## Entries supplied
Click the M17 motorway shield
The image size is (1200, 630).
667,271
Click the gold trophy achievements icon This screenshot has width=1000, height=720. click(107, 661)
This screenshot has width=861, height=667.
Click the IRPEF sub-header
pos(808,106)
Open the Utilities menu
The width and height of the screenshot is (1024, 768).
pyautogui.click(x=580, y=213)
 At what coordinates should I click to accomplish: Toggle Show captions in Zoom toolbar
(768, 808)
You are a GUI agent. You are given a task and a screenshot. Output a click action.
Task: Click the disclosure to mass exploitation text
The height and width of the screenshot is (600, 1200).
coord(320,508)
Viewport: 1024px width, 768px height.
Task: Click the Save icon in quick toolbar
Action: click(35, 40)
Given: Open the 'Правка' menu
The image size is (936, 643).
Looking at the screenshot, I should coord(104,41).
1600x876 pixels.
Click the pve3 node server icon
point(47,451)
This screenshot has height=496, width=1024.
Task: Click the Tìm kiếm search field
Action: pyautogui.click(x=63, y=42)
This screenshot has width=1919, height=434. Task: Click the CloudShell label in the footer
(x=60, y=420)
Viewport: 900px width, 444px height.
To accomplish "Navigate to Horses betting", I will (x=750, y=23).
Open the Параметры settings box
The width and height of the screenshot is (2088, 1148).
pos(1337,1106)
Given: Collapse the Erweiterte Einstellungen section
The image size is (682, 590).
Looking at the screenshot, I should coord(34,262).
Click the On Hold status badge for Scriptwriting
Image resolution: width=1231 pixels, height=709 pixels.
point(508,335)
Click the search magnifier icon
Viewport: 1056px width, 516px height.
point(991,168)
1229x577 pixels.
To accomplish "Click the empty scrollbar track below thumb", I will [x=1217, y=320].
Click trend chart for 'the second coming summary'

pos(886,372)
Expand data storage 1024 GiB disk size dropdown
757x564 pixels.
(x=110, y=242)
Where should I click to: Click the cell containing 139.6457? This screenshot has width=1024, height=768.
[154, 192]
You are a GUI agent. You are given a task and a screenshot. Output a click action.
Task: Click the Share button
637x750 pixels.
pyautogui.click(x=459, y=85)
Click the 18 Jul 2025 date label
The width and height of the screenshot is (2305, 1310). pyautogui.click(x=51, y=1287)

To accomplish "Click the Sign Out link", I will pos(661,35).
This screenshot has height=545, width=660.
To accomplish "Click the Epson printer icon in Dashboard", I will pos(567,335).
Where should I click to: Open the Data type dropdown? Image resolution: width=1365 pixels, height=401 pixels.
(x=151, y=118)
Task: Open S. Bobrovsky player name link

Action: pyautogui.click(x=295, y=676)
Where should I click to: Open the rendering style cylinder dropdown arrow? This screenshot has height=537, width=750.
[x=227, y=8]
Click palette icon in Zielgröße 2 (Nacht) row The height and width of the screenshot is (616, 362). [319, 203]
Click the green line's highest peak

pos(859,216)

## Exercise brief
Retype exactly the span of lines from the one with "The image size is (1200, 630)." through the one with "1600x876 pixels."; include both ends and omit the rest of the material.

## Task result
The image size is (1200, 630).
667,271
Click the gold trophy achievements icon This screenshot has width=1000, height=720. click(107, 661)
This screenshot has width=861, height=667.
Click the IRPEF sub-header
pos(808,106)
Open the Utilities menu
The width and height of the screenshot is (1024, 768).
pyautogui.click(x=580, y=213)
 At what coordinates should I click to accomplish: Toggle Show captions in Zoom toolbar
(768, 808)
You are a GUI agent. You are given a task and a screenshot. Output a click action.
Task: Click the disclosure to mass exploitation text
The height and width of the screenshot is (600, 1200).
coord(320,508)
Viewport: 1024px width, 768px height.
Task: Click the Save icon in quick toolbar
Action: click(35, 40)
Given: Open the 'Правка' menu
The image size is (936, 643).
Looking at the screenshot, I should coord(104,41).
1600x876 pixels.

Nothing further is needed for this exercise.